▶ **QUOTED TEXT**:
++++++++++
From   Jeph Herrin <[email protected]>
To   [email protected]
Subject   Re: st: Copying Stata code with line numbers
Date   Thu, 08 Mar 2012 15:58:03 -0500

As a longtime Vim user, I have to add to Nick's list

 4. Efficient navigation and editing without recourse to a pointer
    device.

Vim will let you reach for the mouse if you want to, but just think of all the wasted time and energy....


cheers,
Jeph




On 3/8/2012 1:35 PM, Nick Cox wrote:
There are many more than three; that's the key point.

I use Vim for most editing, including what many would do in a word processor.

Off the top of my head, the following are especially helpful:

1. Support for multiple windows (same file or different).

2. Versatile find and change features with regular expression support.

3. A command language that allows very fast operations once you know
it. (Sound familiar?)

Nick

On Thu, Mar 8, 2012 at 4:34 PM, Airey, David C
<[email protected]>  wrote:
.

I find the Stata do file editor just fine for complex data analysis.

However, I also find the RStudio IDE enough for me.

Maybe at some point I will depend more on an external editor. However,
all my programs are built from smaller programs, and I never have
had a program that needs more than a screen. What am I missing?

I know some do spend 99% of their time in a text editor, and spend
considerable effort linking (sometimes failing) the editor to other programs.

Nick, what 3 aspects of Vim (or whatever) make it so useful in your
personal Stata programming?

-Dave

I don't know where Partho gets the impression that "very few regular
Stata programmers use the built-in editor".

More seriously, I am happy to agree that good text editors are
immensely helpful, but I'd place the emphasis elsewhere.
++++++++++
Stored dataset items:
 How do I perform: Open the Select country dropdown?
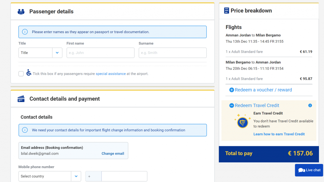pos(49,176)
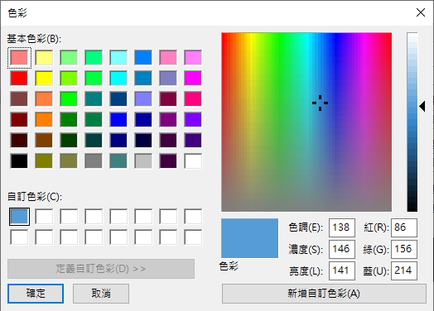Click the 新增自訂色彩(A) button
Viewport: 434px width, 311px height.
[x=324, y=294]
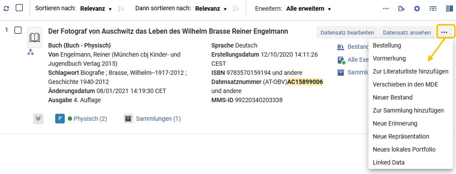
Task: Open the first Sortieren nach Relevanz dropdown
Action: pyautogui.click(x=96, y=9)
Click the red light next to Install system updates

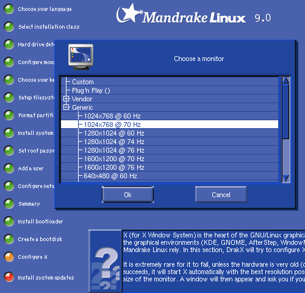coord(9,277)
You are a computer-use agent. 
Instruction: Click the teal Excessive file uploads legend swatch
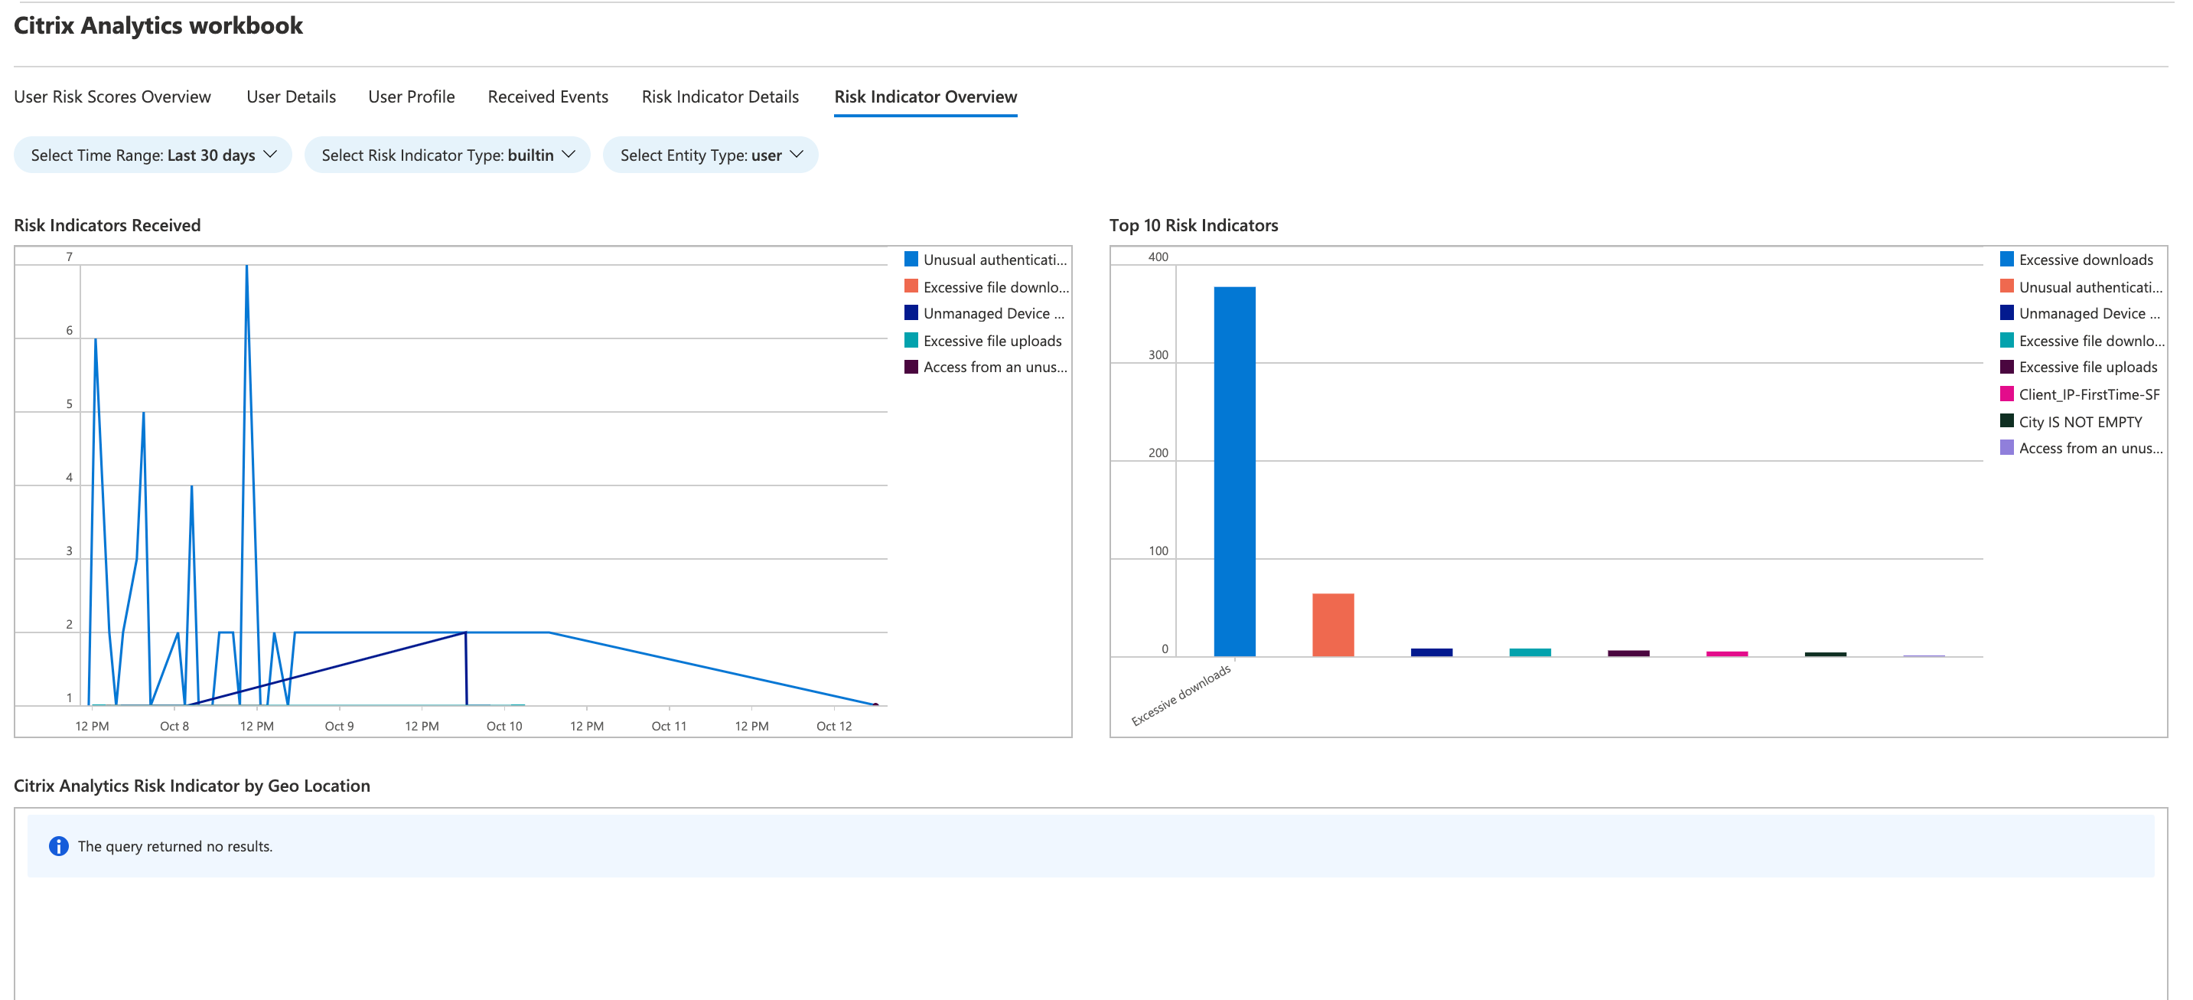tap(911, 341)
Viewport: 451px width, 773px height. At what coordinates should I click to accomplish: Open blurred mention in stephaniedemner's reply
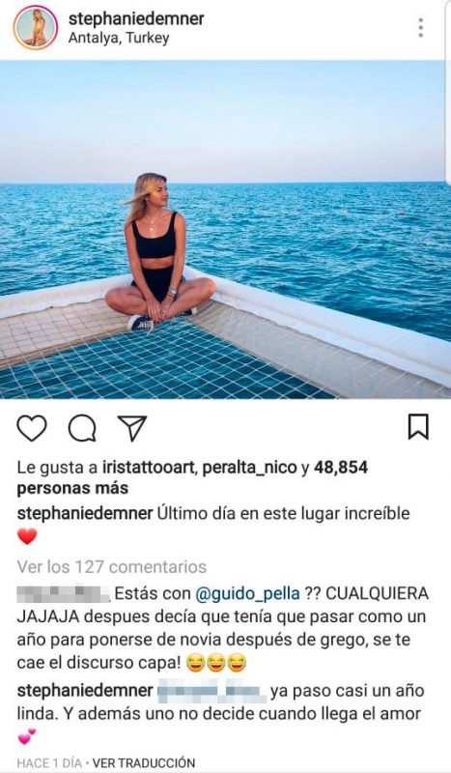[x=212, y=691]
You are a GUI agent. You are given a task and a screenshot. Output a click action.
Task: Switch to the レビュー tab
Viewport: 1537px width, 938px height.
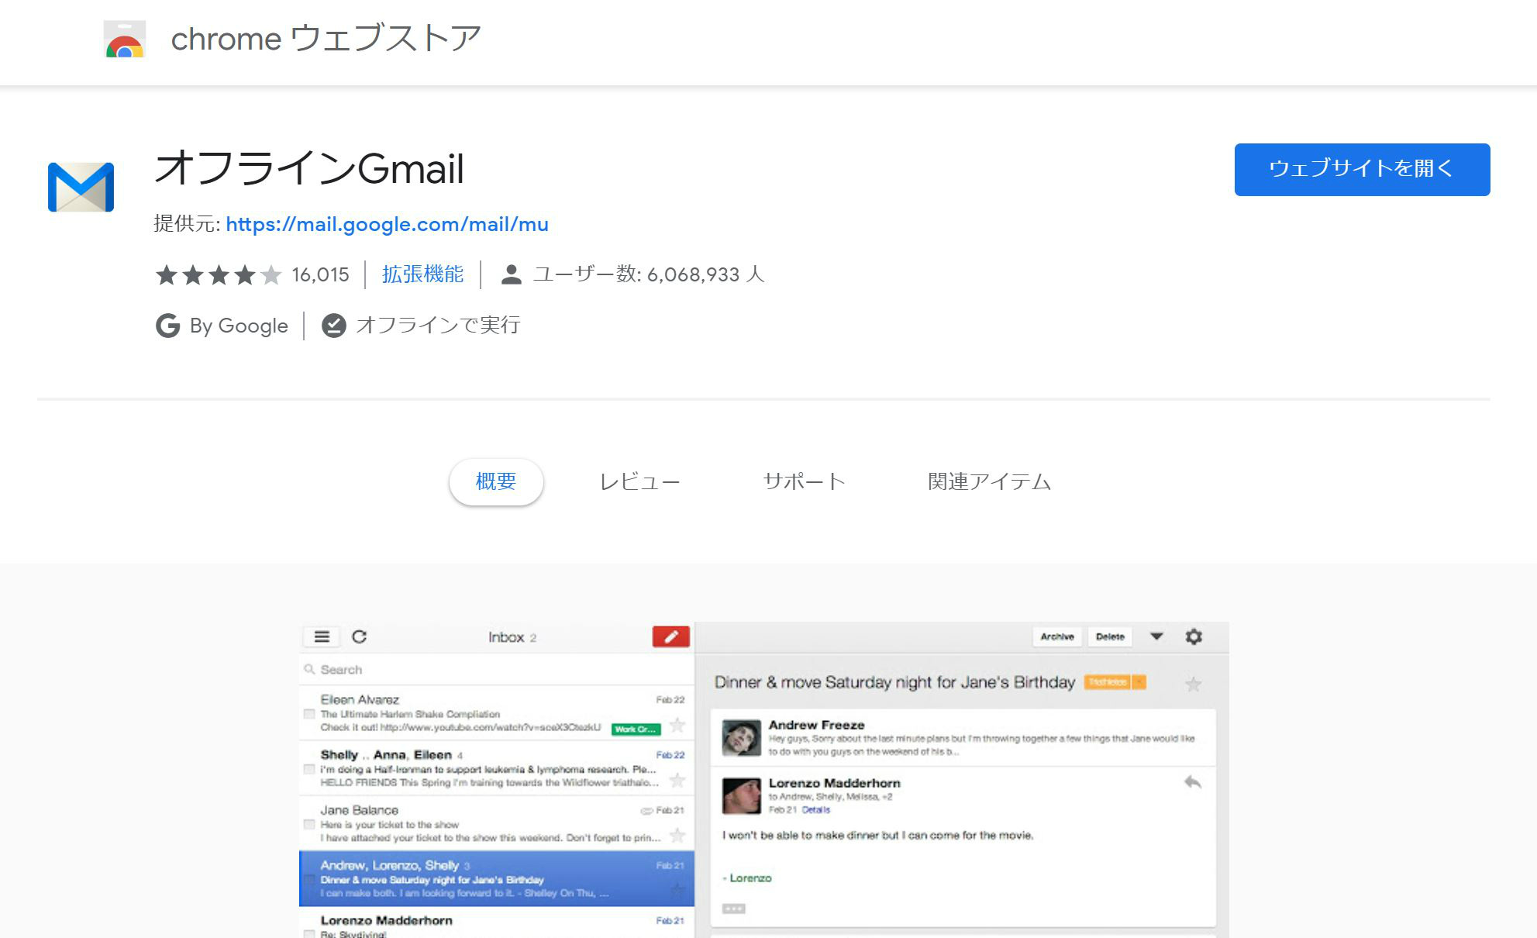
++++++++++
▶ **WRITTEN PROBLEM 1**: Print the stretch of the email from "2. Versatile find" through "complex data analysis.".
▶ **WRITTEN PROBLEM 2**: In the email, what fourth point does Jeph add to Nick's list of helpful Vim features?
Work from the email alone, not from the items.

▶ **FINISHED ANSWER 1**:
2. Versatile find and change features with regular expression support.

3. A command language that allows very fast operations once you know
it. (Sound familiar?)

Nick

On Thu, Mar 8, 2012 at 4:34 PM, Airey, David C
<[email protected]>  wrote:
.

I find the Stata do file editor just fine for complex data analysis.

▶ **FINISHED ANSWER 2**: Efficient navigation and editing without recourse to a pointer device.